O otimista considera que o fracasso se deve a algo que ele mesmo pode mudar. Já o pessimista não olha para si próprio e para suas deficiências, atribuindo seus fracassos apenas a fatores externos a ele, a obstáculos aos quais ele é incapaz de modificar. Daí, para um processo de vitimização, é um pulo.
Ante um insucesso no trabalho, ou até mesmo quando se vê sem trabalho, o otimista reage de forma pró-ativa, esperançosa. Ele procura ajuda, ouve conselhos e concentra-se na remoção das dificuldades. Já o pessimista considera a situação irremediável. Sua única reação é pensar que nada do que fizer poderá mudar a situação. Para ele, a adversidade sempre se deve a alguma deficiência pessoal insuperável ou a uma conspiração que o mundo tramou contra ele.
Em tempos pós-olímpicos, em que se discute o preparo psicológico dos nossos atletas, vale lembrar a história de um nadador que hoje, na era Phelps, tornou-se para nós um quase anônimo. Matt Biondi, uma das estrelas da delegação americana nas Olimpíadas de 1988, chegou aos jogos com a esperança de igualar a proeza do então imbatível Mark Spitz, que em 1972, ganhara sete medalhas de ouro. Nas duas primeiras provas, Biondi ficou em terceiro e segundo lugar, para deleite de alguns comentaristas, que apostaram que a partir sua motivação iria por água abaixo e ele passaria a ter uma atuação ainda mais desastrosa.
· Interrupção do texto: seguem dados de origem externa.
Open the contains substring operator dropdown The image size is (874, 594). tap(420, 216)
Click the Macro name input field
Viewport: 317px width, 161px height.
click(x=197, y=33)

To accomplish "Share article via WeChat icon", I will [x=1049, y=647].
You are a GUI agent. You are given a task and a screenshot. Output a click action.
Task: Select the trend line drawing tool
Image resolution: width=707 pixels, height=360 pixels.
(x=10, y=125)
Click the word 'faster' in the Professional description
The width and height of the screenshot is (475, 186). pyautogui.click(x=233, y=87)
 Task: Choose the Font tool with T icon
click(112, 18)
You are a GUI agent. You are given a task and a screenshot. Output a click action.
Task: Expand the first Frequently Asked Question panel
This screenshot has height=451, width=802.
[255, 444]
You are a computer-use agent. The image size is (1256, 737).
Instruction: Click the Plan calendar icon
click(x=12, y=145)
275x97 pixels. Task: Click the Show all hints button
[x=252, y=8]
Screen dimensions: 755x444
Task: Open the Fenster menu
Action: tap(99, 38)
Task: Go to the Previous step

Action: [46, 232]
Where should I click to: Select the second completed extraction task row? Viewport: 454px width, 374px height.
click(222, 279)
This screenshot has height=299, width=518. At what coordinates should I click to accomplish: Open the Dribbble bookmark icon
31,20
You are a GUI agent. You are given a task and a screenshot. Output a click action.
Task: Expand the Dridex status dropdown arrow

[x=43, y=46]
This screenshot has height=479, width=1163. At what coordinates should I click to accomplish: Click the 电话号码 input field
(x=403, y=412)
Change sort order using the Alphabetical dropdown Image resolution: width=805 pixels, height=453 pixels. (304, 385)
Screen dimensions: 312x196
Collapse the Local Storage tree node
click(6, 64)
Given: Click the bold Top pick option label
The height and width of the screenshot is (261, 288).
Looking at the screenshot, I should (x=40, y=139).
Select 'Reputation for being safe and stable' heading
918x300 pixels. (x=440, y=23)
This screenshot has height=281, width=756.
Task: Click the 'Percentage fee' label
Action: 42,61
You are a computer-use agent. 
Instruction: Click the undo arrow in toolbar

A reação de Biondi, contrariando expectativas, não foi de desânimo. Foi de superação. Nas cinco provas restantes ele garantiu a medalha de ouro, com atuações avassaladoras. Quando o caldo parecia entornar e a frustração ameaçava tomar conta do ambiente, Biondi optou por concentrar-se totalmente no seu foco e ir em frente, consagrando-se como o maior medalhista dos Jogos de Seul. Se tivesse amarelado diante da situação, seu nome simplesmente seria apagado da história das Olimpíadas, como tantos outros.